Race it, break it, fix it, repeat
A primeira etapa da temporada foi o Rali de Monte Carlo, em Monaco, e o francês Jean Ragnotti, então com 35 anos de idade, dominou a prova ao lado do navegador Jean-Marc Andrié. Não houve chance para o Talbot Sunbean de Guy Fréquelin e Jean Todt, que chegou ao final da prova três minutos depois, e nem mesmo o Audi Quattro de Hannu Mikkola e Arne Hertz — também foi a estreia do alemão, que no ano seguinte deixou todo mundo para trás com seu sistema de tração integral, estabelecendo um novo padrão de competitividade.
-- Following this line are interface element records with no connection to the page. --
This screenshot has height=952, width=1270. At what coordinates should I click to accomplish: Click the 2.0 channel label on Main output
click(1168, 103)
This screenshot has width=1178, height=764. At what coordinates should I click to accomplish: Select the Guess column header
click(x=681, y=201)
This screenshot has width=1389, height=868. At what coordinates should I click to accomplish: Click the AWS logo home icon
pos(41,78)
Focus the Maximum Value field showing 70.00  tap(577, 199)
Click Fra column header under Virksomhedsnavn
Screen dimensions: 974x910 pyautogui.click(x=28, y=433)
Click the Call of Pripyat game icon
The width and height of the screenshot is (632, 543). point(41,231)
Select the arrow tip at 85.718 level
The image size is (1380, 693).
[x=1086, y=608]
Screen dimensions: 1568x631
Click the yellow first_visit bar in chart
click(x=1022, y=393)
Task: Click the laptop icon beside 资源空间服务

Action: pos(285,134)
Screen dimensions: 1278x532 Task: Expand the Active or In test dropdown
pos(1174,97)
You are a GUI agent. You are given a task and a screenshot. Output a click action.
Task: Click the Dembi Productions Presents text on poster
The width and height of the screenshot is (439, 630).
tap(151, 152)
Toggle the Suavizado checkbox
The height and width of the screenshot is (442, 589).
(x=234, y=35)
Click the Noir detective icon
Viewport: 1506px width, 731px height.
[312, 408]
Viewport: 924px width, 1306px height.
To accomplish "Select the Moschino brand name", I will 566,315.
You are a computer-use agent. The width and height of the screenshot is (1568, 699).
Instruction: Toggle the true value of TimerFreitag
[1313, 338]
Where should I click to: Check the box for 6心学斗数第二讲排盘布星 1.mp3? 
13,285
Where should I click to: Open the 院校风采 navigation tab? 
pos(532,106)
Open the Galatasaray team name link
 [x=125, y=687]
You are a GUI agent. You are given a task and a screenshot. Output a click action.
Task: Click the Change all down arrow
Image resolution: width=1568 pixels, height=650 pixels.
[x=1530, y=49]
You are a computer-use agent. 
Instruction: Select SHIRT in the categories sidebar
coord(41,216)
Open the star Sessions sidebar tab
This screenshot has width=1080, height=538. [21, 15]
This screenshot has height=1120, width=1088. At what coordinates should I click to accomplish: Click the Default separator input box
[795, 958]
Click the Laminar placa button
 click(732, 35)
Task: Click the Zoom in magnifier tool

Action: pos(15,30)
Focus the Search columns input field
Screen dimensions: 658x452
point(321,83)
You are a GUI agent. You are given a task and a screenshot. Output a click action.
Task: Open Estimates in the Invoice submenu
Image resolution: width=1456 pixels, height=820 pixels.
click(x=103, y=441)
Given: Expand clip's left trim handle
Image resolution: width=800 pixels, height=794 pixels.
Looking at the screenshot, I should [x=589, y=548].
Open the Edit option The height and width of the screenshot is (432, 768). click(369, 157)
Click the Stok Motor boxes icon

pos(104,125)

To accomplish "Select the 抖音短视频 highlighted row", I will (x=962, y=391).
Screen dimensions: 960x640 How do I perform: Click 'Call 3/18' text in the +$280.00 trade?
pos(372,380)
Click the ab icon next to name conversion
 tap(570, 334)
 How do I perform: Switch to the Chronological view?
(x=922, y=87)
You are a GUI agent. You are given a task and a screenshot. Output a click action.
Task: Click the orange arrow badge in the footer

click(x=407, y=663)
Na época, o Renault 5 Turbo ainda tinha tração traseira.
O vídeo acima é uma bela compilação de alguns dos melhores momentos de Ragnotti no Rali Monte Carlo de 1981 — com direito a ângulos onboard e de câmeras estrategicamente posicionadas no circuito. Dá para ter uma boa ideia do que era competir naquela que, para muita gente, foi a era de ouro dos ralis.
Mas o mais bacana é que, 35 anos depois, Jean Ragnotti se encontrou novamente com o exato carro com o qual venceu em Monte Carlo naquele 1981. E o palco não poderia ser melhor: foi durante o Monte Carlo Historique, rali de regularidade para carros que competiram décadas atrás. A última edição aconteceu no último mês de fevereiro.
E o carro está plenamente em forma, como dá para ouvir no clipe abaixo. São apenas 45 segundos de filmagem, que foi feita pouco antes da largada, mas os estalidos do quatro-cilindros são simplesmente animais. Vamos perguntar mais uma vez: quem disse que motor de quatro cilindros não ronca bonito?
Se isto não é ação suficiente para você, não se preocupe. Aos 70 anos, Ragnotti continua um cara bem ativo ao volante. Basta ver o que ele aprontou com outro Renault 5 — um Maxi Turbo, com motor 1.6 de 350 cv — no Goodwood Festival of Speed 2013, quando subiu a montanha escorregando a traseira e dando giros de 360° como se fosse a coisa mais fácil do mundo.